1. Ports
  2. Port 2250

Port 2250 sits in the registered port range (1024–49151). These ports are assigned by the Internet Assigned Numbers Authority (IANA) to specific services and applications, distinguishing them from the well-known ports (0–1023) reserved for foundational protocols like HTTP, SSH, and DNS.

The IANA registry lists port 2250 as "remote-collab" on both TCP and UDP.1 That is the entirety of the official record. No RFC. No documentation. No company or developer associated with the registration. No known software that uses it.

This happens more often than you'd expect. The registered range has thousands of entries — some are thriving protocols, some are applications that were built and abandoned, and some appear to be names that were reserved but never developed. Port 2250 seems to fall into the last category.

What "Registered" Actually Means

Being in the registered range doesn't mean a port is actively used. It means someone, at some point, submitted a request to IANA claiming that name and number. Registration is not endorsement. It's not a guarantee the service exists. It's closer to staking a claim — and claims can go unclaimed.

The practical upshot: if you see traffic on port 2250, it's almost certainly something specific to your environment — an application that chose this port for its own reasons, a configuration that landed here by default, or a misconfiguration. It is not a recognized standard.

How to See What's Using It

If port 2250 is open on a machine you manage, you can identify what's listening:

On Linux or macOS:

sudo ss -tlnp | grep 2250
# or
sudo lsof -i :2250

On Windows:

netstat -ano | findstr :2250

The output will show the process ID. From there, you can look up the process name and trace it back to the application.

Why Unassigned-in-Practice Ports Matter

Port numbers are a finite resource — 65,535 of them, shared across every protocol and application on the Internet. The registered range is meant to prevent collisions: two applications accidentally using the same port and interfering with each other. But the system only works when registrations are maintained and documented.

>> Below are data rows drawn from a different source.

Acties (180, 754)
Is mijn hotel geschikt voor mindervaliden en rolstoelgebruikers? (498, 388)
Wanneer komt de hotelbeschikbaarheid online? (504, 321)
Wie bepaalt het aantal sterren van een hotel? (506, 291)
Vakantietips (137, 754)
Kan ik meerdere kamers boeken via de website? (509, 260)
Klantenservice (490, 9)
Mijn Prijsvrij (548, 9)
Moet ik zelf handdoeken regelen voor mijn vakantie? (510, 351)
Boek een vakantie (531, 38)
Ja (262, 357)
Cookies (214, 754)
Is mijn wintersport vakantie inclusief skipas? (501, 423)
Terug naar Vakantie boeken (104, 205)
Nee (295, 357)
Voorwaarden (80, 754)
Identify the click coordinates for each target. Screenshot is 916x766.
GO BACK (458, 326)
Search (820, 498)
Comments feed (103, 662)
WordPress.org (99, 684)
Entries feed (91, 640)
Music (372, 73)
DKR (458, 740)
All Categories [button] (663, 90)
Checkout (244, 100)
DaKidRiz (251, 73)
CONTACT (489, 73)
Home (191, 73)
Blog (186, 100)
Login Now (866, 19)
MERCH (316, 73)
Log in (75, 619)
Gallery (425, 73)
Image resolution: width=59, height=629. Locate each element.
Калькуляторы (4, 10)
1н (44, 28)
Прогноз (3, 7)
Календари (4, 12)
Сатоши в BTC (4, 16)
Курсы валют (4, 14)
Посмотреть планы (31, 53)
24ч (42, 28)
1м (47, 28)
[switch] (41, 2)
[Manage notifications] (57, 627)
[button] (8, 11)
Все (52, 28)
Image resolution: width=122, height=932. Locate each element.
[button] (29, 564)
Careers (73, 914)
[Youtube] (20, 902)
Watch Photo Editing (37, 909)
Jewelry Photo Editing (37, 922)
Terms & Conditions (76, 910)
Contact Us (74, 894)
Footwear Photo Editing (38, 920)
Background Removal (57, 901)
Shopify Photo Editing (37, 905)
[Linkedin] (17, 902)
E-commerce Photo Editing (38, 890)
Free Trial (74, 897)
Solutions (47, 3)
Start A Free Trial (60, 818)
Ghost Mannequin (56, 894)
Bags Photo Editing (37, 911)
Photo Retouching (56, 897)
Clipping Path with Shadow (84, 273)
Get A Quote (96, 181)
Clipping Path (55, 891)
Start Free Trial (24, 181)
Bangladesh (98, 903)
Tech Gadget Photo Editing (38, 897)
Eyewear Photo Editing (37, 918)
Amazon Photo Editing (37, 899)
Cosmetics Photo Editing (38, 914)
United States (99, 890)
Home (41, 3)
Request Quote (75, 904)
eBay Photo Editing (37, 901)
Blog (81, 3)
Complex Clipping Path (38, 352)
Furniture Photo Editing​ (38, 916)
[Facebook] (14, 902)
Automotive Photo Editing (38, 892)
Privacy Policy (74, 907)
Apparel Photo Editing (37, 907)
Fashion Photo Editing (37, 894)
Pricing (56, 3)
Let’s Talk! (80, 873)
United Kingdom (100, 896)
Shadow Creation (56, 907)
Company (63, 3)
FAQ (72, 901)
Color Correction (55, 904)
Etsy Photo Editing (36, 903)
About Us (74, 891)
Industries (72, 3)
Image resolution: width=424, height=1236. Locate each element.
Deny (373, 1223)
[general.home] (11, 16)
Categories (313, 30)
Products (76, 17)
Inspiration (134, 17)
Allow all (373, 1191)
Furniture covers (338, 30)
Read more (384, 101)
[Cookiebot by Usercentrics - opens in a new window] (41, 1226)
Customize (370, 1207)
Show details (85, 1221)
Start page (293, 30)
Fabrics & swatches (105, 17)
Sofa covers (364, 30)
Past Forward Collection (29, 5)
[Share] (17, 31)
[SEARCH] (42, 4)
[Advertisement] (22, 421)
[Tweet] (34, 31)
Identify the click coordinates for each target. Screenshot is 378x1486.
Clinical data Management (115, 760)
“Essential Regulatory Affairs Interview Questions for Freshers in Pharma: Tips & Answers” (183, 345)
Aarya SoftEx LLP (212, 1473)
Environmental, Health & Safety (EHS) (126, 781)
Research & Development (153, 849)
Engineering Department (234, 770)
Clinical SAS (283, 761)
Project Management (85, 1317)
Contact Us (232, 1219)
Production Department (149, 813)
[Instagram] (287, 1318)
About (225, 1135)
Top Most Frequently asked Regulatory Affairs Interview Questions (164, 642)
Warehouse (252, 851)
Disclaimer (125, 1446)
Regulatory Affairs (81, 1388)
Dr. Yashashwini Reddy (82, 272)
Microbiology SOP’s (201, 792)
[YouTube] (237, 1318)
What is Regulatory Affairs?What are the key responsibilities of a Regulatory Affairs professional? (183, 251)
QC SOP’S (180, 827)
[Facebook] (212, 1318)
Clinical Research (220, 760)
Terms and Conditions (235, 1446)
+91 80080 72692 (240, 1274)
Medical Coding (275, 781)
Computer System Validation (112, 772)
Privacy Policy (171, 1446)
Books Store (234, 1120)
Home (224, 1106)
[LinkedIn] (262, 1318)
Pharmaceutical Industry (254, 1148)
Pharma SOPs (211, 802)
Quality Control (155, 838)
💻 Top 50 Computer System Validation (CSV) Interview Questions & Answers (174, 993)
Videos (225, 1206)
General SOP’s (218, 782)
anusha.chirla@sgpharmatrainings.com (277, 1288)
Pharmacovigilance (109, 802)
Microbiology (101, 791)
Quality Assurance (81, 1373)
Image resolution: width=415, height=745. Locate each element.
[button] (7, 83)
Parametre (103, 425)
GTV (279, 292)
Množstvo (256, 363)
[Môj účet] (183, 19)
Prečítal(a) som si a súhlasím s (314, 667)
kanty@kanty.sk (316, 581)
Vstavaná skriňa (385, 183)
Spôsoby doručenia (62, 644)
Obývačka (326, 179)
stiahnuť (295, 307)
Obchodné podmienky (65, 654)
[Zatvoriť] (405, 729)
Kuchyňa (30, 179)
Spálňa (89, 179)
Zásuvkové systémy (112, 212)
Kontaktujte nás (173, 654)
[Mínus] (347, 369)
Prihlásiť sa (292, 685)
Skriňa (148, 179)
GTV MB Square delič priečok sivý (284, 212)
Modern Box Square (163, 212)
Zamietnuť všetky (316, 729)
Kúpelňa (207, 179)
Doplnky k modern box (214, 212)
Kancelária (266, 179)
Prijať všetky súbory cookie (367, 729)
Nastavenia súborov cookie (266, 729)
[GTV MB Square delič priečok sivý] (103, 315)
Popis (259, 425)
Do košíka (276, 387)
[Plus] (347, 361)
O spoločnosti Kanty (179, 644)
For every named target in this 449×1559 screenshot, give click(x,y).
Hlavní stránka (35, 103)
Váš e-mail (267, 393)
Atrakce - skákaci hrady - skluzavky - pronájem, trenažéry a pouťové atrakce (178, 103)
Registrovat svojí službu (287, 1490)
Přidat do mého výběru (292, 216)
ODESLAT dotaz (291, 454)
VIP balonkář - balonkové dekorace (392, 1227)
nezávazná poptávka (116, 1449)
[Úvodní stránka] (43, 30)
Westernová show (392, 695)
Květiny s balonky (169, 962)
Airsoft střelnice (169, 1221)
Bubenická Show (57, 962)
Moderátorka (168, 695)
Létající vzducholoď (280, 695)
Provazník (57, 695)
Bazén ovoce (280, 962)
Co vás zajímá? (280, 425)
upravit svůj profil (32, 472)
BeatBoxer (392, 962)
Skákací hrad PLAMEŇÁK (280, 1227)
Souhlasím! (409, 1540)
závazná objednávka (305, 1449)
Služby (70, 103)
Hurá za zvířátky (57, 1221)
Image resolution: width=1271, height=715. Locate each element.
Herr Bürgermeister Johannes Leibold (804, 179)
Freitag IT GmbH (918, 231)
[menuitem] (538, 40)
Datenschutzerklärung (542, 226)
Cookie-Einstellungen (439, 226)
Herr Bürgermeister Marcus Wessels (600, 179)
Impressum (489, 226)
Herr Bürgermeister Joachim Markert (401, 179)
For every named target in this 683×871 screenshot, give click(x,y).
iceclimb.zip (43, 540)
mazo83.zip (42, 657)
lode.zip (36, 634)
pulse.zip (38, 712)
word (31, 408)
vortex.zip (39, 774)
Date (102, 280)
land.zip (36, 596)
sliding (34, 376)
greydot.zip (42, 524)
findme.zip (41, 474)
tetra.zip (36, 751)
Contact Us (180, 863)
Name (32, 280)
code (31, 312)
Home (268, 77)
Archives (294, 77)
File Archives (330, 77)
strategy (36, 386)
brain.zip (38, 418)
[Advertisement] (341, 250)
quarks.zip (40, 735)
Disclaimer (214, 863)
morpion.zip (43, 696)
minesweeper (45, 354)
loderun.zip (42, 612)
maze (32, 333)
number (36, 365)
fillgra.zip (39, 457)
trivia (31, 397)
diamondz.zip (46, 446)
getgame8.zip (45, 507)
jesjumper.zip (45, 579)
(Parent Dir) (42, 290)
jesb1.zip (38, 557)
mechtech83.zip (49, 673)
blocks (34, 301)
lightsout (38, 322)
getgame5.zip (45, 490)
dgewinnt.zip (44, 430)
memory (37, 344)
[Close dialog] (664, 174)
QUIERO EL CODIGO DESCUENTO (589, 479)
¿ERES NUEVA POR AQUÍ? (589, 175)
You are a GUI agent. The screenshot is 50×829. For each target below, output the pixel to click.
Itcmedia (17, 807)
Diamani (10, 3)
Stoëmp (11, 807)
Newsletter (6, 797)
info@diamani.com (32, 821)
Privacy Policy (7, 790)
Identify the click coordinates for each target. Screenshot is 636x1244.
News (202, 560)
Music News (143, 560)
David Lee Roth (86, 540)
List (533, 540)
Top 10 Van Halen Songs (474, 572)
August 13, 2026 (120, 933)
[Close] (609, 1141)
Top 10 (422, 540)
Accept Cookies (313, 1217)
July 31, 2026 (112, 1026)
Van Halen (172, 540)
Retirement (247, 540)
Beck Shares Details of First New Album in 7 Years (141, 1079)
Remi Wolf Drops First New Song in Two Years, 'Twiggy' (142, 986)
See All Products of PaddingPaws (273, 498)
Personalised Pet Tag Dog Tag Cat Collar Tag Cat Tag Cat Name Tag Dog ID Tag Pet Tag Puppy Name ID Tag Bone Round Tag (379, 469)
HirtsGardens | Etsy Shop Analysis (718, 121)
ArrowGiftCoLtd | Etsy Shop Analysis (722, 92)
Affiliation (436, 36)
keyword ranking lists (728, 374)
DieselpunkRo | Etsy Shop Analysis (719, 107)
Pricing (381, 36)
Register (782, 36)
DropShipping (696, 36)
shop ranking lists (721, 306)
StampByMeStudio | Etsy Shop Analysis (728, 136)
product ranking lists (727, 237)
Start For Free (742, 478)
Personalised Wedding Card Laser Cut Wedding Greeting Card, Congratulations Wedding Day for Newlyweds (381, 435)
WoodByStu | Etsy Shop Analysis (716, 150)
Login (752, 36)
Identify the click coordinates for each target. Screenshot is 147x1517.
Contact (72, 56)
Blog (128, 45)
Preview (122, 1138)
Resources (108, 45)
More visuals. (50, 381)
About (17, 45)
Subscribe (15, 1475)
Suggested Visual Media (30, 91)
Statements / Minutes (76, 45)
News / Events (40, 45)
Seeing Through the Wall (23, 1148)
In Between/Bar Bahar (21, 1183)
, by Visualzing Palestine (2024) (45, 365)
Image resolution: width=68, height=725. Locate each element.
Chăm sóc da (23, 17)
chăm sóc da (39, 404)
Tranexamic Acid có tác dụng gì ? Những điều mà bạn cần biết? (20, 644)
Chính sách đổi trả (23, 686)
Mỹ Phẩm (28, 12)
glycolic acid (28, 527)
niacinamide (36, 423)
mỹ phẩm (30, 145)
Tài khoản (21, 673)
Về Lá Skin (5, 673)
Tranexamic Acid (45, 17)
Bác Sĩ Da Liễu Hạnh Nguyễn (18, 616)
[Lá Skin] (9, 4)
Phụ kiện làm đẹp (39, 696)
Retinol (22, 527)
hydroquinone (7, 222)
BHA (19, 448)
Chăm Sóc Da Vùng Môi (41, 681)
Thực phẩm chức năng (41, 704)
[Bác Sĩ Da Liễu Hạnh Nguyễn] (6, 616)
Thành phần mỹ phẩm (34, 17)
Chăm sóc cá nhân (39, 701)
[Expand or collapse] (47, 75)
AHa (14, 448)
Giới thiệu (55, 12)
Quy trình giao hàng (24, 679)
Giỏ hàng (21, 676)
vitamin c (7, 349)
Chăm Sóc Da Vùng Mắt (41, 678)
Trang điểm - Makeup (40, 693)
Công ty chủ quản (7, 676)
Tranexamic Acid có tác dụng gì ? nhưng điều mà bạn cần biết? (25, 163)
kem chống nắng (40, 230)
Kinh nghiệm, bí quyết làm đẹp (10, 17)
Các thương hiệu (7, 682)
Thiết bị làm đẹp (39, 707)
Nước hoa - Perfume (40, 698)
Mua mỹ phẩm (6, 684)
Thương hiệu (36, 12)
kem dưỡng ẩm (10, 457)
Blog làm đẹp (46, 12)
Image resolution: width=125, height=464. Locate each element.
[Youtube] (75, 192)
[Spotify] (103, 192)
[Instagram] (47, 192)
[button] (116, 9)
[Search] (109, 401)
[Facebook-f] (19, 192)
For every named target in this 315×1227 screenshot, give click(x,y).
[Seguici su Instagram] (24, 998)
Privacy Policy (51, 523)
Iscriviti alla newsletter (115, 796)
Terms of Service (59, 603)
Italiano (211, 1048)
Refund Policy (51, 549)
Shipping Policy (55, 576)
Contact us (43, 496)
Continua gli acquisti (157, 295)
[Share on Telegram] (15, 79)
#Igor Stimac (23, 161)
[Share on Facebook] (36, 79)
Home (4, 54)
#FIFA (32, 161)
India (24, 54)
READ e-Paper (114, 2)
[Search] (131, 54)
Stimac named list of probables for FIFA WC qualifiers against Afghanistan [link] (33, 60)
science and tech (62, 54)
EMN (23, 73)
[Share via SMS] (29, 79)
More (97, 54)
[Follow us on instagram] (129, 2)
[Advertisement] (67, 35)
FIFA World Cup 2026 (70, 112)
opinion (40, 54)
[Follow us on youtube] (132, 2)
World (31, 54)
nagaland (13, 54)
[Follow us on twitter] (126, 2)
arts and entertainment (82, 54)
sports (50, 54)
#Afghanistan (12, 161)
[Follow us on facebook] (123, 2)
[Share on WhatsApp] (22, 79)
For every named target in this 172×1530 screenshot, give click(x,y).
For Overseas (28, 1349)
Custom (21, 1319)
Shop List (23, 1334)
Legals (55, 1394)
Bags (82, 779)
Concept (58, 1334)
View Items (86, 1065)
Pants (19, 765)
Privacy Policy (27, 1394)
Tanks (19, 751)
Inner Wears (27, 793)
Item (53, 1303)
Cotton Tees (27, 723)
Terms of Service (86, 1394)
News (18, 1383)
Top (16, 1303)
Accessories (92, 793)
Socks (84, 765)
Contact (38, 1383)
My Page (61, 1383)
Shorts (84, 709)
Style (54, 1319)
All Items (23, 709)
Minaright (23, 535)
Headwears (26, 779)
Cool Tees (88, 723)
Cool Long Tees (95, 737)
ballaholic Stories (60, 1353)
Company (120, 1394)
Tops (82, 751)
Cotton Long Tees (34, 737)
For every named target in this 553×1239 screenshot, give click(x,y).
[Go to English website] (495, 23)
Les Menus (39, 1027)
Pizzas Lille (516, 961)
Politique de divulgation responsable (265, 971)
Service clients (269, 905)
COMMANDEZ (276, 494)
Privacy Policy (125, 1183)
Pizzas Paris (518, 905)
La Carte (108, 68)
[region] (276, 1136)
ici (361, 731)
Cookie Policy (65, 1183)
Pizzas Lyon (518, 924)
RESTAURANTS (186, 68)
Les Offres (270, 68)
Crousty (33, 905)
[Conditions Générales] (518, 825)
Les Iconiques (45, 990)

Ports like 2250 — registered but mysterious — are a mild form of namespace pollution. They hold a number without providing any value, and they make it harder to reason about what traffic on that port might mean.

If you're a developer choosing a port for an internal service, avoid registered ports with no documentation. You can't know whether some future application will legitimately claim the name, and if it does, you'll have a collision on your hands.